DePaul used to be Chicago's team.
They once occupied the corner of Belden and Sheffied, in the days of the legend, Ray Meyer. The old ball coach was so revered throughout the city, he could barely walk down the street. He was Ditka before Ditka was cool.
In Lincoln Park, he assembled one of the top programs in the nation. The Blue Demons made the NCAA tournament eight of 10 times in the 70s and 80s, highlighted by a 1979 Final Four squad led by the greatest Blue Demon ever, Mark Aguirre.
In the years since they moved outside of Chicago to nearby Rosemont, they haven't remained rockstars. DePaul has still produced some quality NBA talent (Terry Cummings, Quentin Richardson, Wilson Chandler), but where is the fascination in a struggling program playing a 40-minute train ride away from campus?
But there may be a way to get the fans back, while also attracting some major high school talent, mainly in the Chicagoland area, where they have missed out on many big name recruits.
That way may come in the form of a 10,000-seat, $173 million arena in the South Loop.
A beautiful new multipurpose arena, apart of Mayor Rahm Emanuel's $1.1 billion "Enhance Chicago" plan, is scheduled to open near McCormick Place by the start of the 2016-17 season. The proposed arena will attract major concerts and conventions, among other things. However, the main attraction will be the Blue Demons' return to Chicago, which will not only triple student attendance, but hopefully draw in some top local talent.
Nobody wants ground to break on this new arena more than head coach Oliver Purnell.
Purnell has a reputation of turning programs around. He led Radford to a 15-win turnaround in his third season, made the postseason in all three seasons with Old Dominion, made Dayton a top-25 program, and took a Clemson team that hadn't make the Big Dance in a decade to three consecutive NCAA Tournament appearances.
It is his fourth year with DePaul, and he has amassed just eight Big East wins, and some are calling for his head. This has been his most daunting task to date, but he has DePaul on the up-and-up.
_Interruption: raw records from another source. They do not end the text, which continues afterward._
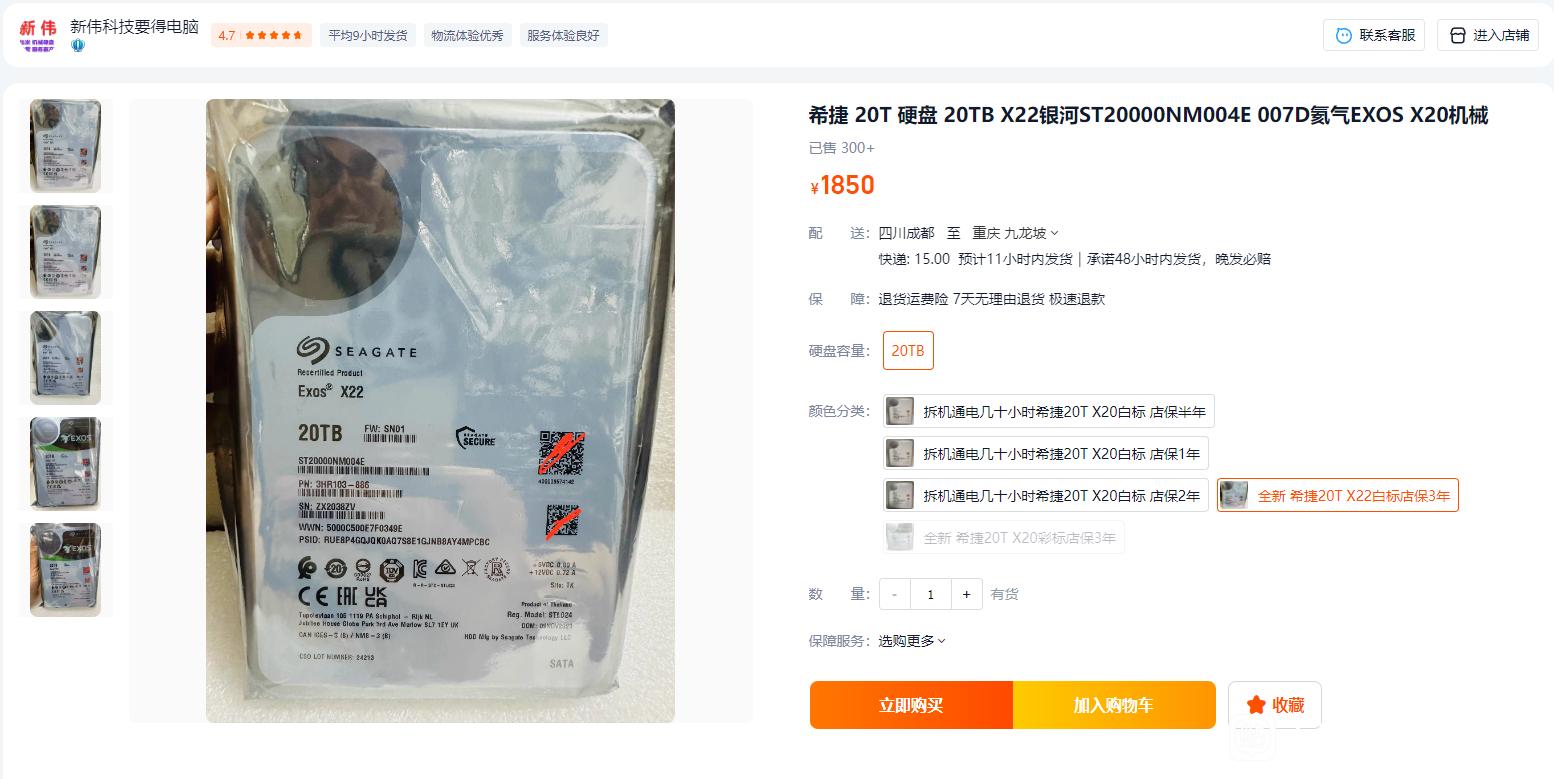The image size is (1554, 779).
Task: Click the small image icon on 店保半年 option
Action: pos(900,411)
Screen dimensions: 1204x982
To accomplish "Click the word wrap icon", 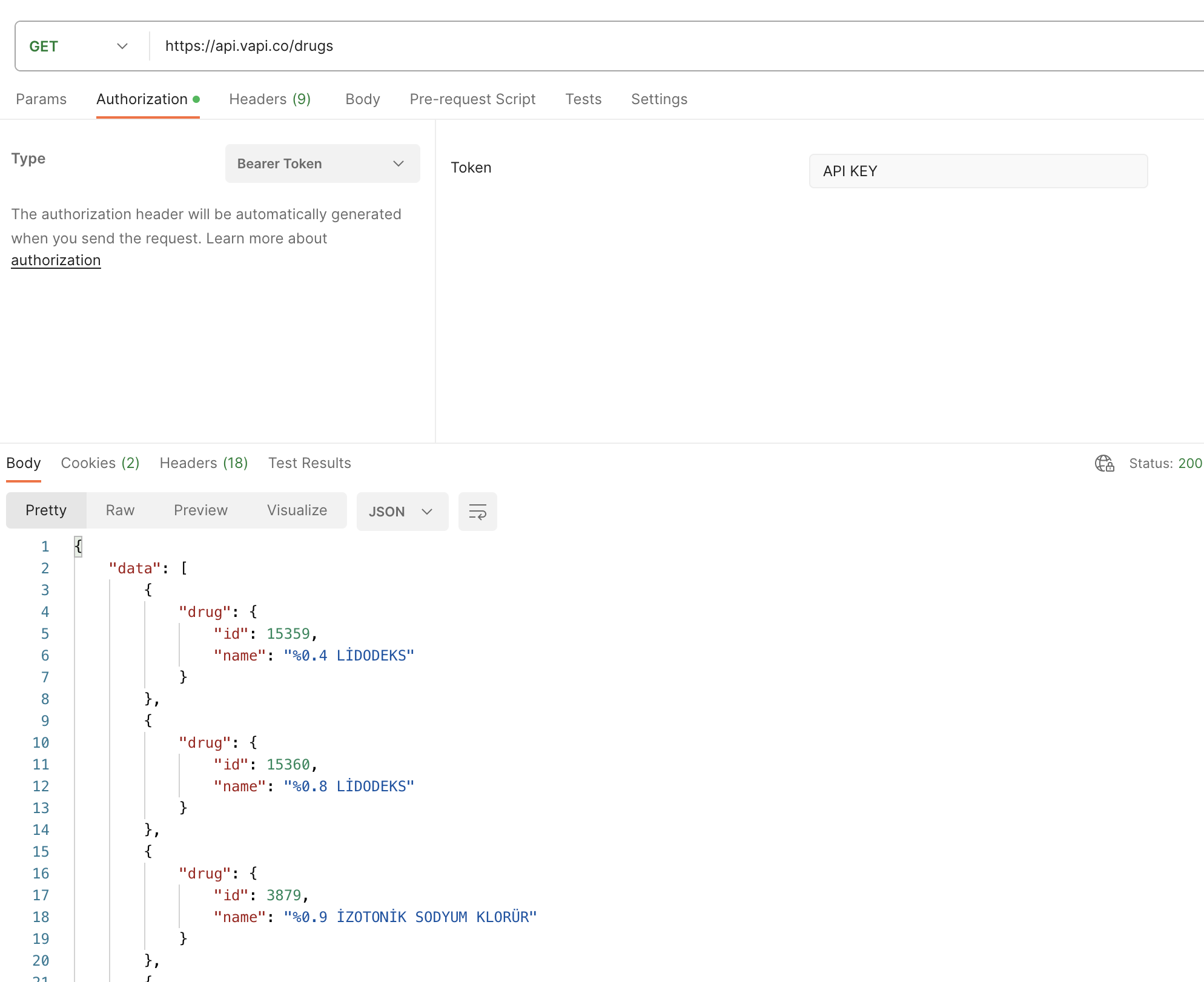I will point(477,512).
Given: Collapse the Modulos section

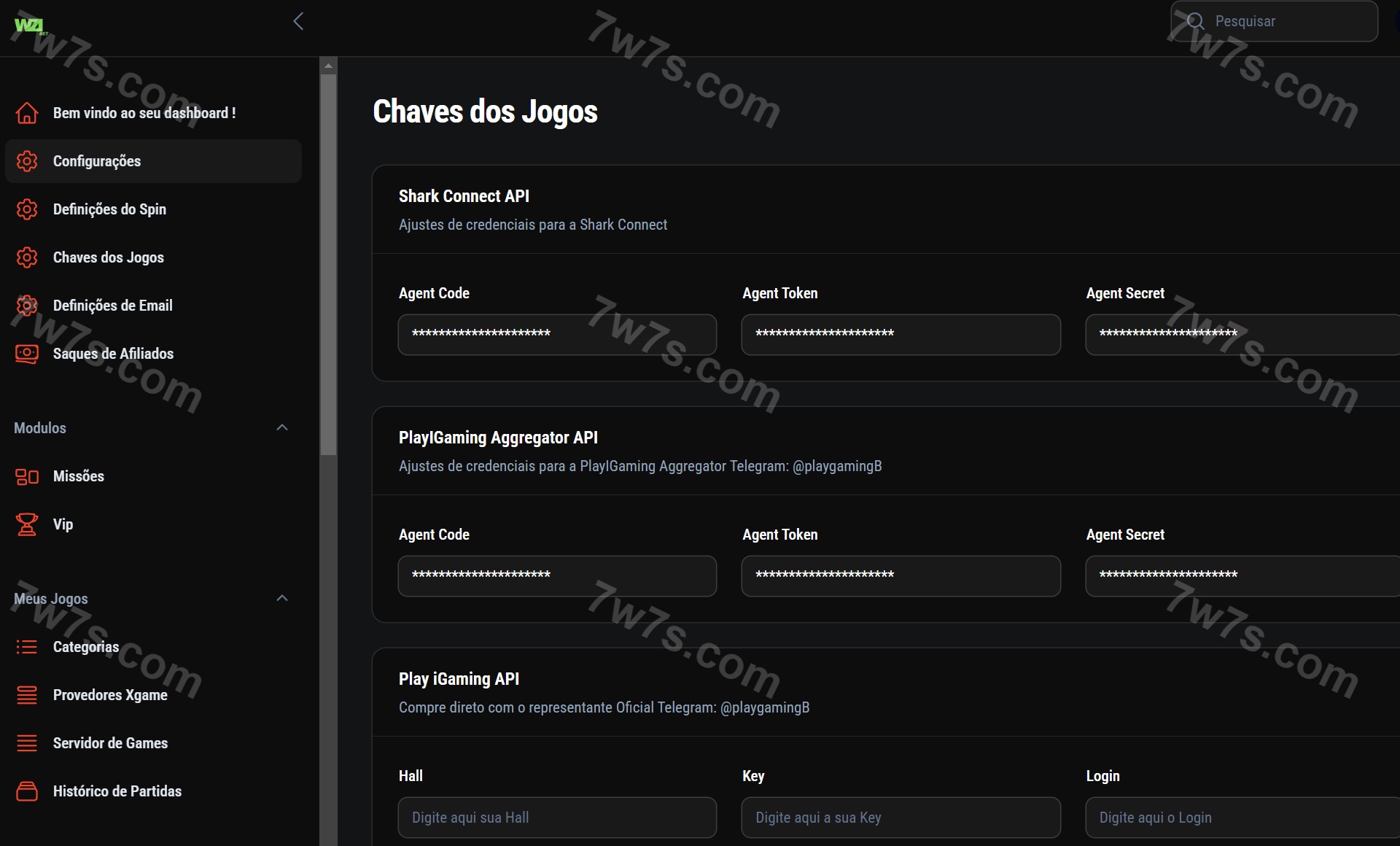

Young freshmen Billy Garrett Jr. and Tommy Hamilton are exactly the kind of recruits Purnell needs to get this rebuild off the ground. If he can get a shiny, spanking-new stadium in the heart of Chicago to show off to prospects, there would be no more excuse for futility with DePaul basketball.
Taxpayers won't like it, as they'll front more than half of the bill for the new arena, but in the long-term, it's a payoff for the city, and the program it coveted so much long ago.